→ What is being asked
Rewrite the records below with every "Where should I click to" changed to "Which spot should I click to", keeping the rest unchanged.

◇ ◇ ◇

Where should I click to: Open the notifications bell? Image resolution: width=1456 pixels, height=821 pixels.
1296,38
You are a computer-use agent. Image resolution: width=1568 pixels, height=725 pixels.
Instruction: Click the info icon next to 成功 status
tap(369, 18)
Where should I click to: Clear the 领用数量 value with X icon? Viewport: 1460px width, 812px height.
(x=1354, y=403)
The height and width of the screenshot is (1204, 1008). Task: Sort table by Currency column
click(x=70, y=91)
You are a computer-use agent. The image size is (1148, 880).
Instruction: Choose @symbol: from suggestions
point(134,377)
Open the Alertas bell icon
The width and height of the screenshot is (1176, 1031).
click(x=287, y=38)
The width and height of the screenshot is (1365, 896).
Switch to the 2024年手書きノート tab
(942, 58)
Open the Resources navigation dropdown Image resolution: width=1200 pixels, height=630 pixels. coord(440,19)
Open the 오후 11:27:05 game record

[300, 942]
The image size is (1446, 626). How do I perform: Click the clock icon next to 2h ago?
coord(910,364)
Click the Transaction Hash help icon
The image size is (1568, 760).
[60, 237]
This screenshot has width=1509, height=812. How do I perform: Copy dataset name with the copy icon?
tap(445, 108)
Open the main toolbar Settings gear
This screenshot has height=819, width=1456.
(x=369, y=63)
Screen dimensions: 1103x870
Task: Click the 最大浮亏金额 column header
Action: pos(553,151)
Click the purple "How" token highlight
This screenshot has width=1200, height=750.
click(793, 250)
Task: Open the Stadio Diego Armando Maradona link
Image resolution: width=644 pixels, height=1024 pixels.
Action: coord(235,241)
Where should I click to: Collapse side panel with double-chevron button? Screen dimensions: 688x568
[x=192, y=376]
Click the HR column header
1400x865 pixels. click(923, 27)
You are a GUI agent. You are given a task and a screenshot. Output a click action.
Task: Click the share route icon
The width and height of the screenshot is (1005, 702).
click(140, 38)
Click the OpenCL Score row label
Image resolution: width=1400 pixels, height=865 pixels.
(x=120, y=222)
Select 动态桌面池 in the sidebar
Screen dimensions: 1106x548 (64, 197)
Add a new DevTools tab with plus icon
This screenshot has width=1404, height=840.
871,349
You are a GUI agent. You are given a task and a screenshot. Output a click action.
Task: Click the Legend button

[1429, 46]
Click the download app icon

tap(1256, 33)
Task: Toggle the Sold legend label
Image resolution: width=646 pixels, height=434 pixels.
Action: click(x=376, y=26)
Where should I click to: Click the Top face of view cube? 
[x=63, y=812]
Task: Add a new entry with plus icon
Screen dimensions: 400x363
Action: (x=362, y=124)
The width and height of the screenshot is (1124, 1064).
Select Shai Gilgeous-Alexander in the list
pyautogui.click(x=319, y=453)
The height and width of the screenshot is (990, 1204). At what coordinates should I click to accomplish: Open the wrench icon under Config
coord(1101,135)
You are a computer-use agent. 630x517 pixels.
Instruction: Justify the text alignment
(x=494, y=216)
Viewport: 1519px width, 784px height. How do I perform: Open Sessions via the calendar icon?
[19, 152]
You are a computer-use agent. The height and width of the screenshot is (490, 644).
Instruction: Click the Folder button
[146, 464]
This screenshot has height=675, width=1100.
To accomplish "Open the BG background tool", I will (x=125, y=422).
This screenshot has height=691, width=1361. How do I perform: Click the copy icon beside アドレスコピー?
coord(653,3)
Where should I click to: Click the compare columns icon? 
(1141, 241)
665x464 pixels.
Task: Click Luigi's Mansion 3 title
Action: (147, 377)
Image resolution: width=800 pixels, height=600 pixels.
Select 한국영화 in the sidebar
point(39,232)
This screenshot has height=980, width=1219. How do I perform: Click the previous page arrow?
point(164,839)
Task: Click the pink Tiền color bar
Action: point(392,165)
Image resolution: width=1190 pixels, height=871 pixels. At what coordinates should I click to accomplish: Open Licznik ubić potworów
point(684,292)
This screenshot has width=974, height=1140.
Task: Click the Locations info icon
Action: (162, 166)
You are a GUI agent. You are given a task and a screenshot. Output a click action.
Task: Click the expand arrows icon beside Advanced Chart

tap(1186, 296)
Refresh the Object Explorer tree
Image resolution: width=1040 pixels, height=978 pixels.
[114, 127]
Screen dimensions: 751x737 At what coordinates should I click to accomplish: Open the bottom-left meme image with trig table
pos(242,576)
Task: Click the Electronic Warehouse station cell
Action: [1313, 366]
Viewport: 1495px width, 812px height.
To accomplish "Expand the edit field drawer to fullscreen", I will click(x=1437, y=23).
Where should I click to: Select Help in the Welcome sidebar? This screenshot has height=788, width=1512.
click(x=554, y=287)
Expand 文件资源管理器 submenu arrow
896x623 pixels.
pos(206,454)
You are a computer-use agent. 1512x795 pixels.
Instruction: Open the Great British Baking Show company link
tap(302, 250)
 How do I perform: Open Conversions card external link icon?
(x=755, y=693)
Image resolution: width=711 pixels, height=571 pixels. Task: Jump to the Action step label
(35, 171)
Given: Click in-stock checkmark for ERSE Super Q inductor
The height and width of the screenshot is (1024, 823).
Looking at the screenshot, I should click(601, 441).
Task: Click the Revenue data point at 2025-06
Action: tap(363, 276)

◇ ◇ ◇

→ Exercise solution
Which spot should I click to: Open the notifications bell? Image resolution: width=1456 pixels, height=821 pixels.
1296,38
You are a computer-use agent. Image resolution: width=1568 pixels, height=725 pixels.
Instruction: Click the info icon next to 成功 status
tap(369, 18)
Which spot should I click to: Clear the 领用数量 value with X icon? Viewport: 1460px width, 812px height.
(x=1354, y=403)
The height and width of the screenshot is (1204, 1008). Task: Sort table by Currency column
click(x=70, y=91)
You are a computer-use agent. The image size is (1148, 880).
Instruction: Choose @symbol: from suggestions
point(134,377)
Open the Alertas bell icon
The width and height of the screenshot is (1176, 1031).
click(x=287, y=38)
The width and height of the screenshot is (1365, 896).
Switch to the 2024年手書きノート tab
(942, 58)
Open the Resources navigation dropdown Image resolution: width=1200 pixels, height=630 pixels. coord(440,19)
Open the 오후 11:27:05 game record

[300, 942]
The image size is (1446, 626). How do I perform: Click the clock icon next to 2h ago?
coord(910,364)
Click the Transaction Hash help icon
The image size is (1568, 760).
[60, 237]
This screenshot has width=1509, height=812. How do I perform: Copy dataset name with the copy icon?
tap(445, 108)
Open the main toolbar Settings gear
This screenshot has height=819, width=1456.
(x=369, y=63)
Screen dimensions: 1103x870
Task: Click the 最大浮亏金额 column header
Action: pos(553,151)
Click the purple "How" token highlight
This screenshot has width=1200, height=750.
click(793, 250)
Task: Open the Stadio Diego Armando Maradona link
Image resolution: width=644 pixels, height=1024 pixels.
Action: coord(235,241)
Which spot should I click to: Collapse side panel with double-chevron button? Screen dimensions: 688x568
[x=192, y=376]
Click the HR column header
1400x865 pixels. click(923, 27)
You are a GUI agent. You are given a task and a screenshot. Output a click action.
Task: Click the share route icon
The width and height of the screenshot is (1005, 702).
click(140, 38)
Click the OpenCL Score row label
Image resolution: width=1400 pixels, height=865 pixels.
(x=120, y=222)
Select 动态桌面池 in the sidebar
Screen dimensions: 1106x548 (64, 197)
Add a new DevTools tab with plus icon
This screenshot has width=1404, height=840.
871,349
You are a GUI agent. You are given a task and a screenshot. Output a click action.
Task: Click the Legend button

[1429, 46]
Click the download app icon

tap(1256, 33)
Task: Toggle the Sold legend label
Image resolution: width=646 pixels, height=434 pixels.
Action: click(x=376, y=26)
Which spot should I click to: Click the Top face of view cube? 
[x=63, y=812]
Task: Add a new entry with plus icon
Screen dimensions: 400x363
Action: (x=362, y=124)
The width and height of the screenshot is (1124, 1064).
Select Shai Gilgeous-Alexander in the list
pyautogui.click(x=319, y=453)
The height and width of the screenshot is (990, 1204). At what coordinates should I click to accomplish: Open the wrench icon under Config
coord(1101,135)
You are a computer-use agent. 630x517 pixels.
Instruction: Justify the text alignment
(x=494, y=216)
Viewport: 1519px width, 784px height. How do I perform: Open Sessions via the calendar icon?
[19, 152]
You are a computer-use agent. The height and width of the screenshot is (490, 644).
Instruction: Click the Folder button
[146, 464]
This screenshot has height=675, width=1100.
To accomplish "Open the BG background tool", I will (x=125, y=422).
This screenshot has height=691, width=1361. How do I perform: Click the copy icon beside アドレスコピー?
coord(653,3)
Which spot should I click to: Click the compare columns icon? 
(1141, 241)
665x464 pixels.
Task: Click Luigi's Mansion 3 title
Action: (147, 377)
Image resolution: width=800 pixels, height=600 pixels.
Select 한국영화 in the sidebar
point(39,232)
This screenshot has height=980, width=1219. How do I perform: Click the previous page arrow?
point(164,839)
Task: Click the pink Tiền color bar
Action: point(392,165)
Image resolution: width=1190 pixels, height=871 pixels. At what coordinates should I click to accomplish: Open Licznik ubić potworów
point(684,292)
This screenshot has width=974, height=1140.
Task: Click the Locations info icon
Action: (162, 166)
You are a GUI agent. You are given a task and a screenshot. Output a click action.
Task: Click the expand arrows icon beside Advanced Chart

tap(1186, 296)
Refresh the Object Explorer tree
Image resolution: width=1040 pixels, height=978 pixels.
[114, 127]
Screen dimensions: 751x737 At what coordinates should I click to accomplish: Open the bottom-left meme image with trig table
pos(242,576)
Task: Click the Electronic Warehouse station cell
Action: [1313, 366]
Viewport: 1495px width, 812px height.
To accomplish "Expand the edit field drawer to fullscreen", I will click(x=1437, y=23).
Which spot should I click to: Select Help in the Welcome sidebar? This screenshot has height=788, width=1512.
click(x=554, y=287)
Expand 文件资源管理器 submenu arrow
896x623 pixels.
pos(206,454)
You are a computer-use agent. 1512x795 pixels.
Instruction: Open the Great British Baking Show company link
tap(302, 250)
 How do I perform: Open Conversions card external link icon?
(x=755, y=693)
Image resolution: width=711 pixels, height=571 pixels. Task: Jump to the Action step label
(35, 171)
Given: Click in-stock checkmark for ERSE Super Q inductor
The height and width of the screenshot is (1024, 823).
Looking at the screenshot, I should click(601, 441).
Task: Click the Revenue data point at 2025-06
Action: tap(363, 276)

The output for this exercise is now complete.